Jamila Johnson-Small is an artist and dancer born and based in London. Last Yearz Interesting Negro (LYIN) is a five year performance project. (LYIN) – the project creates work that exists in-between. Jamila’s solo performance piece i ride in colour and soft focus, no longer anywhere – opens at Stratford Circus on November 8th.
Through small dances, video and a big sound system, LYIN moves with, against and around responsibilities of blackness and queerness, the pressure to ‘take space’ and the feeling of being possessed by other people’s fantasies.
The work features original compositions by Josh Anio Grigg, Junior XL, Nkisi, Shelley Parker and Young Nettle.
ALT: Tell us about the inspiration for i ride in colour?
I wanted to see if I could make an evening-length performance for a stage with me as the solo performer. I had no idea what that would look like or how it would feel or if I could do it!
ALT: How did the project come to Stratford Circus Arts Centre?
I was keen to present this work at home, in London, but didn’t know where and no invitations were coming into my inbox for London shows and I mentioned this to Daniel Pitt at Chisenhale who suggested that they could support the work to be presented at a local venue and approached Stratford Circus.
ALT: What was your route into dance?
I used to dance a lot at home with my Aunty to videos of Tina Turner live and soca records.
ALT: How do you see the importance of dance to tell stories?
I don’t want to tell stories. I am maybe more interested in the fact that stories are there and unfold without any ‘telling’, that we all contribute to any story with our own impressions, experiences, understandings, projections…
ALT: In i ride in colour what are some of themes and how and what forms of dance is used to tell the story?
I like to think about form as the visible part of something that emerges between a constellation of elements (things, people, architectures, sounds, ideas, moments in time), so I couldn’t break this down in terms of genre or predetermined form…
ALT: When you started out in dance did you have a career plan?

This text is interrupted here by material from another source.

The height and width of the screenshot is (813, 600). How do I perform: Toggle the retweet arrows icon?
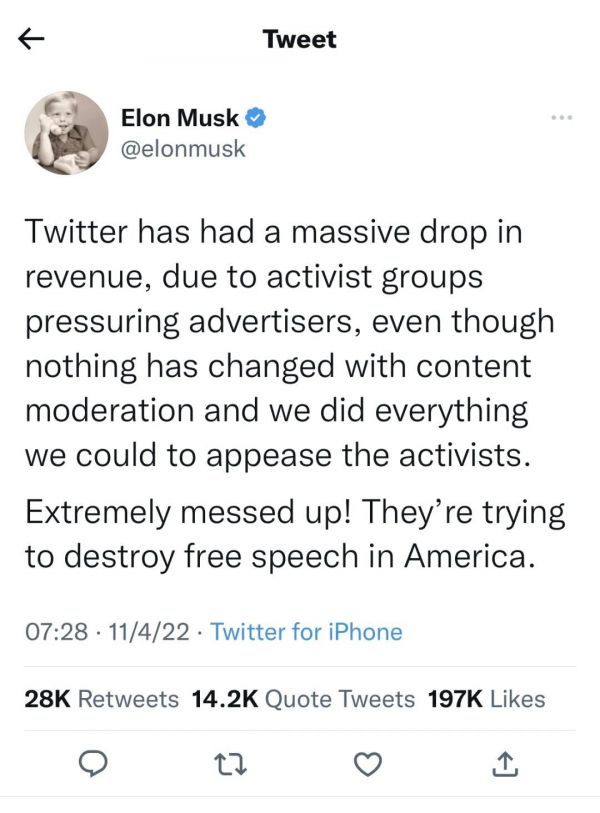point(230,763)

When I started professional training I think I casually wanted to be in musicals, Fosse musicals specifically, but this quickly faded (I mean, Fosse is definitely an inspiration) and when I graduated, I had no plan other than that there was lots I didn’t want to do, lots I wanted to avoid and lots I wanted to change or to do different. I knew that I wanted to continue thinking through dancing, to find a way to work that could support letting those embodied knowledge guide me and my decisions.
ALT: Queerness, Blackness how is that conveyed in this piece?
One of the ideas central to this work is that bodies are an archive, that everything they might be formed from and through, informs and constructs that person, and as such, any work that I make will be ‘Black’ work, will be ‘Queer’ work but these are not the names, boxes or boundaries that I have chosen for myself. I am not working through any identity distinction or label, this is about what is embodied, how we hold ideology and are formed by our environment and asking whether there is any choice, making or taking the space for that choice, that agency, the power that is within the reality that we are not reducible to any of the words put on or around us, that we are both bold and subtle magic.
ALT: What can the audience expect ?
This is a solo performance, but I wouldn’t want to say any more about what the audience can expect. It’s important to me that people come to move with me, to be in something with me without having decided or been told where we will be going or what will happen when (if) we get there. I think it’s important and revealing to be with the unknown, as with that comes what is known for each of us already.